Around that time we started watching shows showing alternate lifestyles. Tiny houses were big and so was RV Living. Both of us had camped as children and our favorite times together were spent hiking or exploring a mountain, a lake or a city. So we started imagining how we could join the RV community. I started listening to podcasts (my favorite to this day is the "RV Entrepreneur"), and over a period of maybe 9 months we went from "this is a crazy idea but..." to "here is how we are going to make it happen".
The Five Year Plan
Now that we had an idea of what the goal was, I began pouring over Pinterest and Houzz and Zillow. My aim was to work on improving my house and getting it ready to sell. I hate to say it, but all of my choices in cabinets and tile and wall color were derived from what was the most popular and updated and would not look aged in 5 years. But I still had to like it, after all, I was still going to live in the house.
Tip: If you are redoing your house, add your own touch of personality.

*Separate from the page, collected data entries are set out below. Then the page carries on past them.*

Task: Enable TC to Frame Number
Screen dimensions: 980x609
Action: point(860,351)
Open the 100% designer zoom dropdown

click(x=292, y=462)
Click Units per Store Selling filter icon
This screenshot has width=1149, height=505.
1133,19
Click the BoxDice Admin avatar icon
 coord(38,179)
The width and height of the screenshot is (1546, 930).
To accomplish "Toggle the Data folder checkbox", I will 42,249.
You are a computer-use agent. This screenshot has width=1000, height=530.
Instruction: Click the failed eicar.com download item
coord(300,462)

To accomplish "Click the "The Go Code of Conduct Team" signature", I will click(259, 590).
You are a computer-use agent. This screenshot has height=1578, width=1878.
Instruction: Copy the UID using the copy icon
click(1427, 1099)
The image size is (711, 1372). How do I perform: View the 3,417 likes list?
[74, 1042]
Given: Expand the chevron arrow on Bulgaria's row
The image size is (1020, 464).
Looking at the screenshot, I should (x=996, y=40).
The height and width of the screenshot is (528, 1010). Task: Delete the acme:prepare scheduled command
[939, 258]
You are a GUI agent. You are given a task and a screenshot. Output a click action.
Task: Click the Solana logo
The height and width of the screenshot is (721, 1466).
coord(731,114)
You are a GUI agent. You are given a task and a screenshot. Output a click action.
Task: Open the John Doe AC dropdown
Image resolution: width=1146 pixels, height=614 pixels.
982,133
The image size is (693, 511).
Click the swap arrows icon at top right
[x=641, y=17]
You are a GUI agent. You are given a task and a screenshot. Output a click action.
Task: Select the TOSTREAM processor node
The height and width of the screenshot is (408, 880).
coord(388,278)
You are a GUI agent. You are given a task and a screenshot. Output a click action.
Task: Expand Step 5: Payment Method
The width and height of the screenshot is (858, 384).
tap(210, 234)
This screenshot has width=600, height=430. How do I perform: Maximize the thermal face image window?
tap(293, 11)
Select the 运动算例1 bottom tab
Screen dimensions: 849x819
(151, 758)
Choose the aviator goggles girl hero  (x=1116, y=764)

Here is my "Twisted Sticks and Bricks Wall" It formally was a half wall with a planter, but I couldn't keep plants alive in it and my sis in law had a collection of these cool sticks. I sanded some areas of them so the twisted features would stand out and to insure there were no pests living I soaked them in insecticidal soap and let them dry, and then added many coats of a gloss polyurethane as additional protection. And since it was all about resale, if the buyers didn't like it, it was easily replaceable. Maybe they had more of a green thumb than I did.
Let's DO this thing!
So 5 years passed. The original 5 year plan was always on my board in my studio. Sometimes it was buried under other papers, but it was always there. We continued to work on the house little by little. One day at the end of 2019 I told my hubby that it was time. The next day I scheduled an appointment with a few realtors for 1/1/2020, 2 weeks out (I was glad they were willing to work on New Years Day because my plan said to list the house in 2020 and by gum I was going to list the house as soon as I could). Winter is typically not a great time to list a house, but one good thing is although there are not as many buyers, there also is not as much competition. And one of the crowning glories of my house is the backyard oasis that shows best in the spring. But I had hoped that the house would sell itself, and think how the buyers would be pleasantly surprised when the backyard came to life.
So as we are decluttering and downsizing, I keep looking at my Pinterest board on "staging Ideas"(remember, we are moving into an RV that is 1/10th of the size of the house we now have. Watch for future blogs on how to get rid of your stuff!). I had a cabinet that I used for staging props, possible picture frames and knick-knacks and books and fake plants that I might use
I knew that I wanted top dollar for my house, but the "comps" were for a lot less. My plan was to wow the realtors so much that they would enthusiastically agree to the high price, so I wanted to show them how the house would be shown. Besides, the improvements made the house worth the price I wanted. As each room and closet was emptied out, I would stage it and shut the door. The last rooms to stage were the kitchen and our bedroom and the family room where hubby and I would watch hockey.
A side note about staging with family members. Prepare them. But let me tell you, even if you tell them your ideas about staging and show them the pictures, the first time they go to put a cup down on that coffee table that was in the same place for 20 years and now it is 10 feet away- well, let's just say I am glad my DH was just drinking water at the time.
To Stage or not to stage
And if you are not comfortable with staging, hire someone. Although there were several staging companies in the area, my fall back plan included two people that I knew, one that was by education an interior designer but was a organizer by trade, and another who had such fantastic taste and design sense that I know that she would do the job well for a fraction of what the other companies would charge. But ask your realtor for their input, some might be willing to help you.
I know this sounds a lot easier than it actually was. In the month before we put the house on the market we painted and cleaned and emptied and filled and emptied again and scanned and threw out and repainted and re-cleaned and it was exhausting. There was not one square inch of the house that we did not touch. But I knew that my main competition was brand new houses in my area so I needed the house to look as sparkling clean as a new house. But with personality.
We listed the house on a Saturday. On Sunday we had 6 showings. On Monday two more. By Monday night we had a contract. A very nice, solid contract. And then we got a back up contract. I breathed a sigh of relief. We still have the inspection and the appraisal to get through, but all of that hard work paid off.
And to celebrate, I moved the coffee table back.